◆ Task prompt
Only the lines from the start of the data below through the line that contains "Task: Click the orange number 3 badge" are to be copied, exactly and without pictures.

◆ Input
%%

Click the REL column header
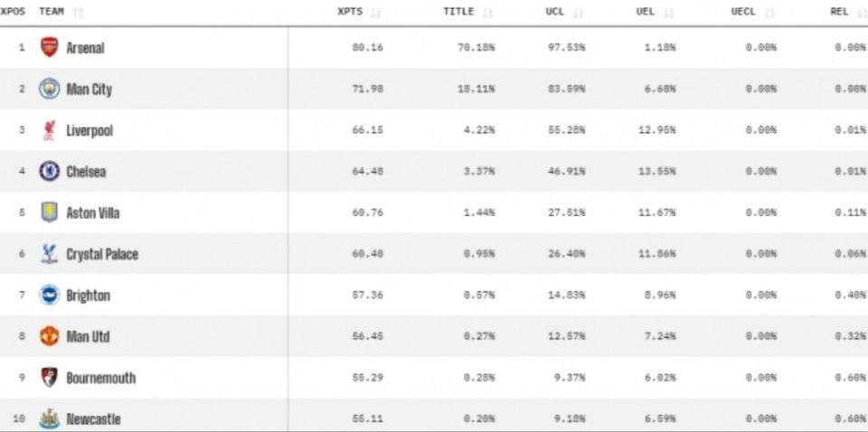This screenshot has height=432, width=868. tap(839, 12)
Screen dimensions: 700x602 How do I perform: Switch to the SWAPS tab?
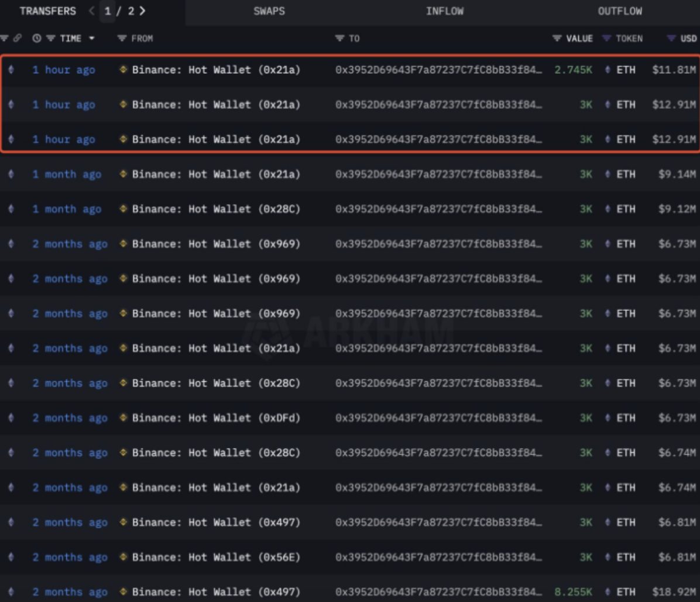tap(269, 11)
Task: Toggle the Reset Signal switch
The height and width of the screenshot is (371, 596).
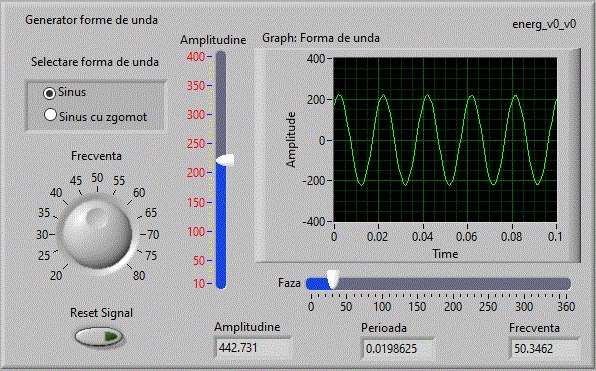Action: pos(99,336)
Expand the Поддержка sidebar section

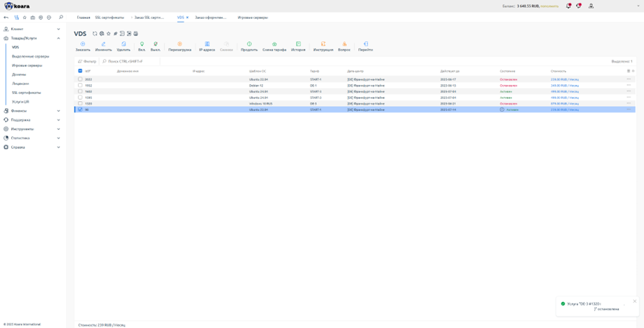[x=32, y=120]
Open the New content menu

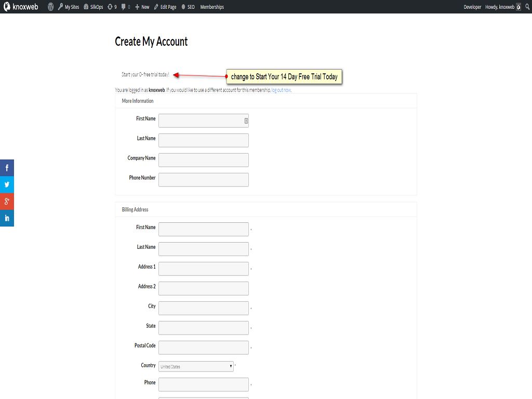142,7
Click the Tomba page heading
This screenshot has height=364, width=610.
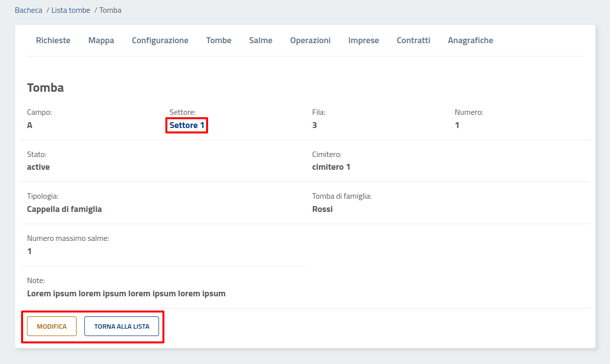point(45,88)
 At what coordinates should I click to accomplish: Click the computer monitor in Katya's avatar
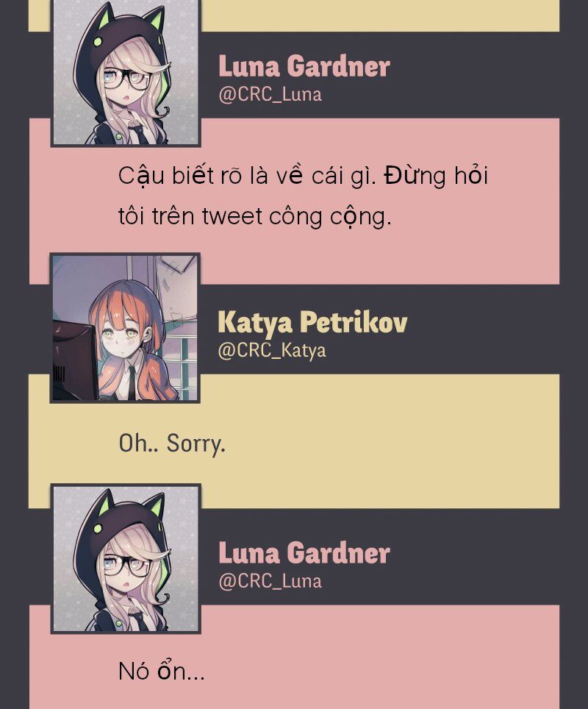[74, 360]
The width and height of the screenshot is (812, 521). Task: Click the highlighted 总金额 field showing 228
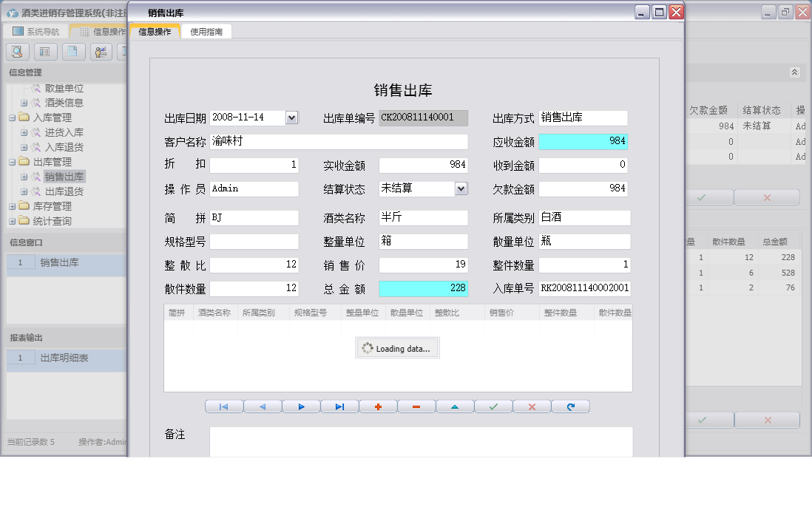tap(423, 289)
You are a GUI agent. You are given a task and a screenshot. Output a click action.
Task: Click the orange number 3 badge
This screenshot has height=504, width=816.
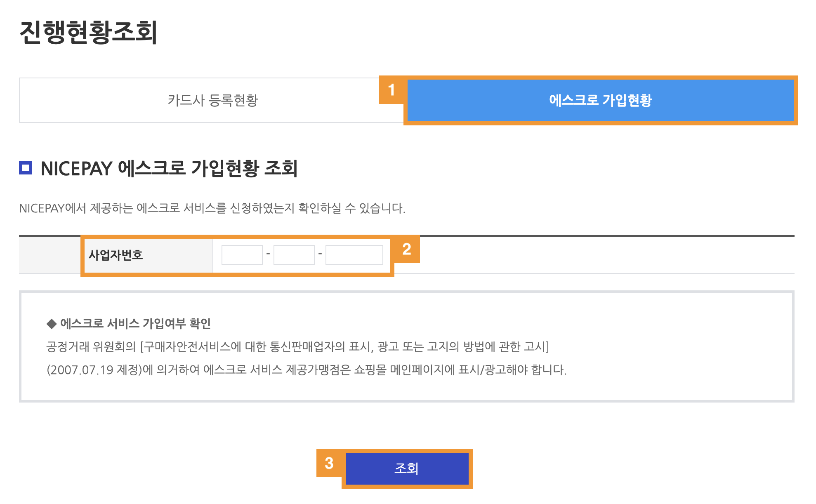[x=329, y=463]
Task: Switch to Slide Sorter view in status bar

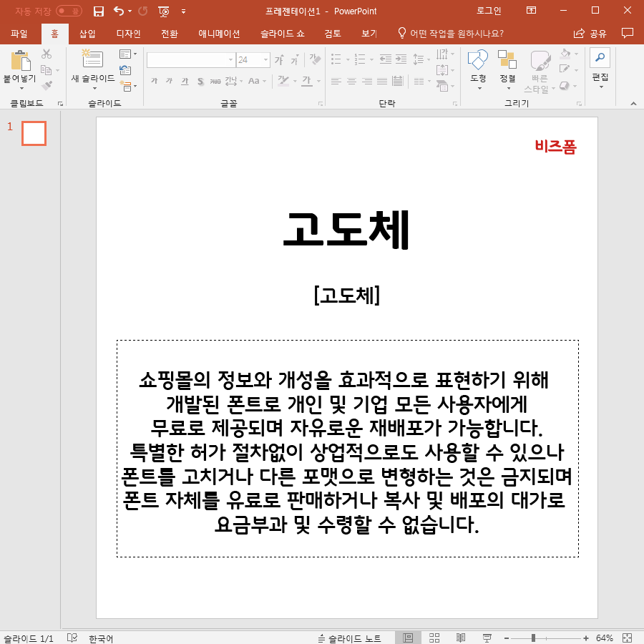Action: coord(434,637)
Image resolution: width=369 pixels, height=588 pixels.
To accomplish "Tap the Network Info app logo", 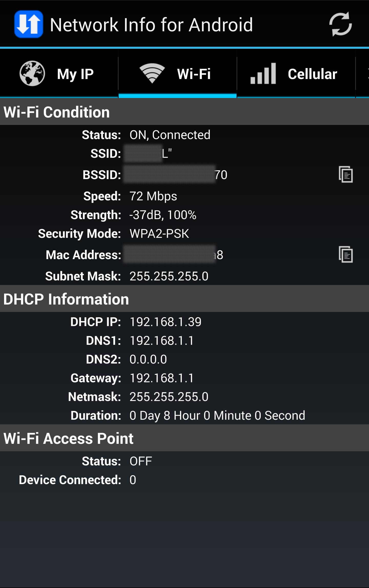I will pos(28,24).
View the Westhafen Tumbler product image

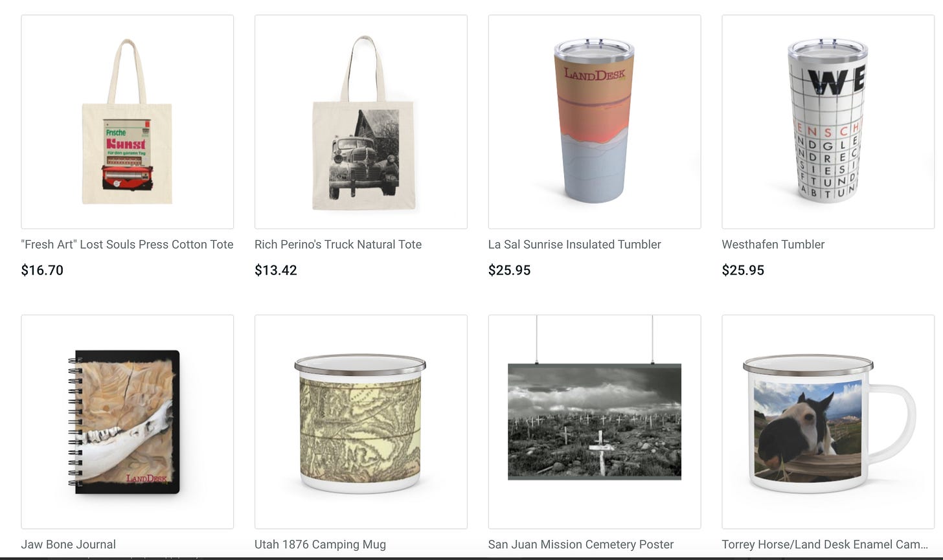coord(828,122)
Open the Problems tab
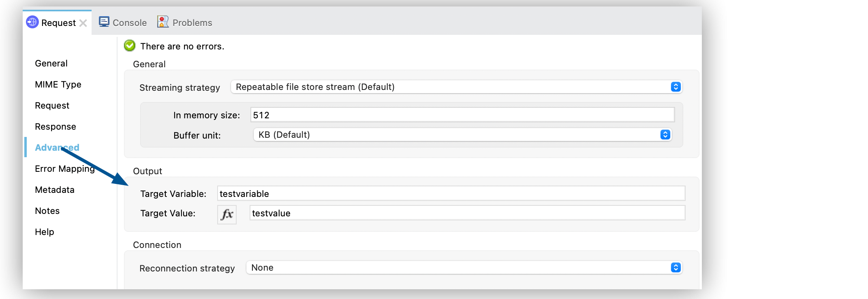868x299 pixels. pos(192,23)
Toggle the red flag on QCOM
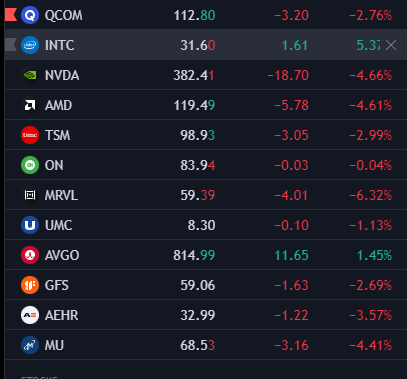 tap(11, 15)
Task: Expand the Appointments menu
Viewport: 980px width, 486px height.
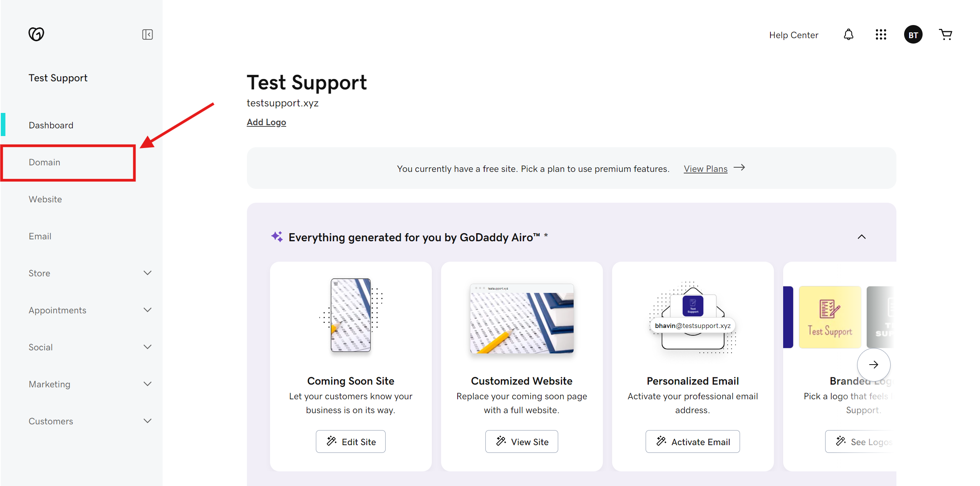Action: (148, 310)
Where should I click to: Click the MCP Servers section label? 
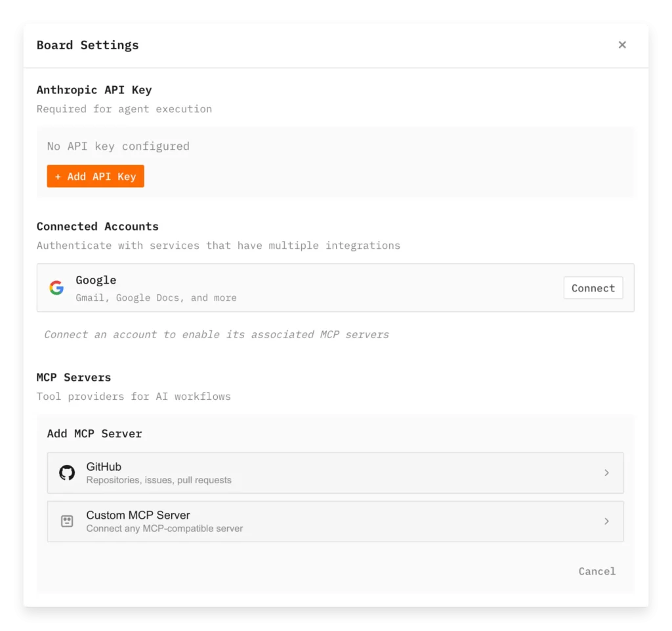74,377
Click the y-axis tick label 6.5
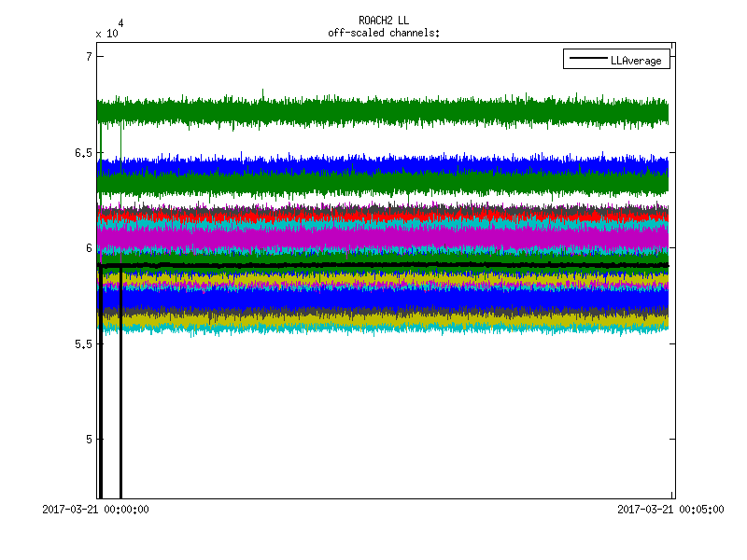747x560 pixels. [x=82, y=152]
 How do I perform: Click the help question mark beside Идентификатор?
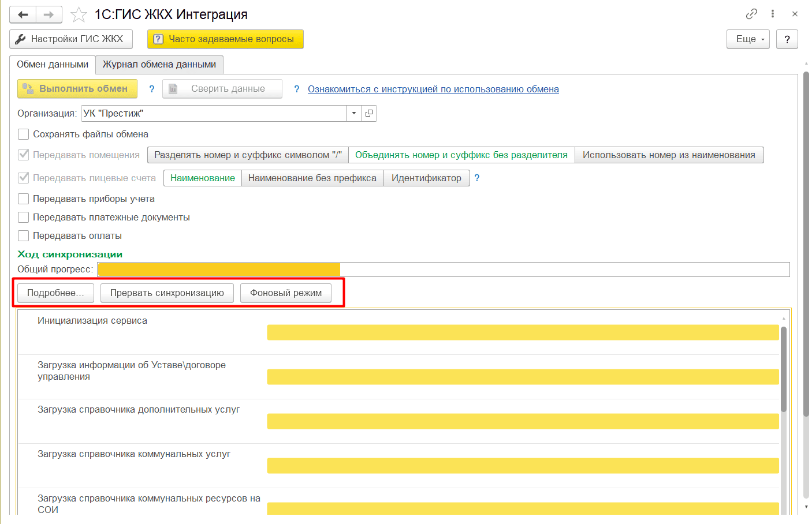coord(477,178)
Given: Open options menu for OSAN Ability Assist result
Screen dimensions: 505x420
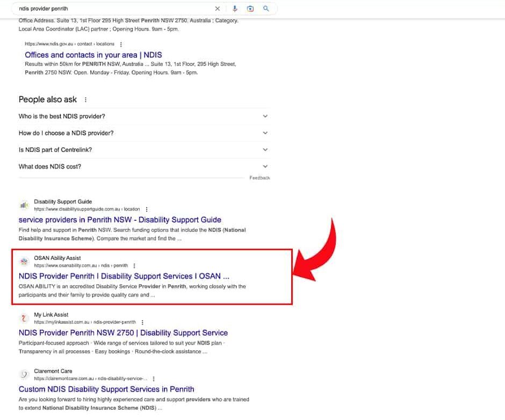Looking at the screenshot, I should point(134,266).
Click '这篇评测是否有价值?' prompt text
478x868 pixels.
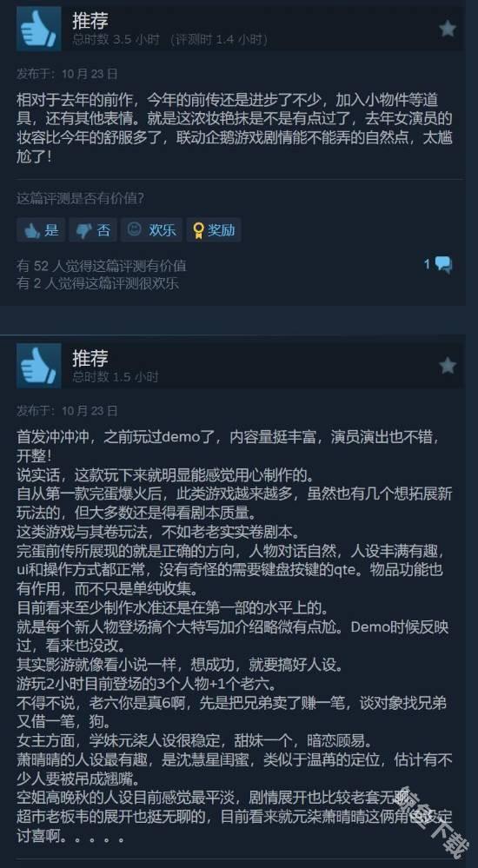point(80,199)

%%

◆ Exercise result
Click the REL column header
This screenshot has height=432, width=868. tap(839, 12)
Screen dimensions: 700x602 How do I perform: Switch to the SWAPS tab?
tap(269, 11)
Task: Toggle the Reset Signal switch
The height and width of the screenshot is (371, 596).
Action: pos(99,336)
Expand the Поддержка sidebar section

[x=32, y=120]
Open the New content menu

142,7
Click the Tomba page heading
This screenshot has height=364, width=610.
point(45,88)
 At what coordinates should I click to accomplish: Click the computer monitor in Katya's avatar
[74, 360]
The width and height of the screenshot is (812, 521). Task: Click the highlighted 总金额 field showing 228
tap(423, 289)
You are a GUI agent. You are given a task and a screenshot. Output a click action.
Task: Click the orange number 3 badge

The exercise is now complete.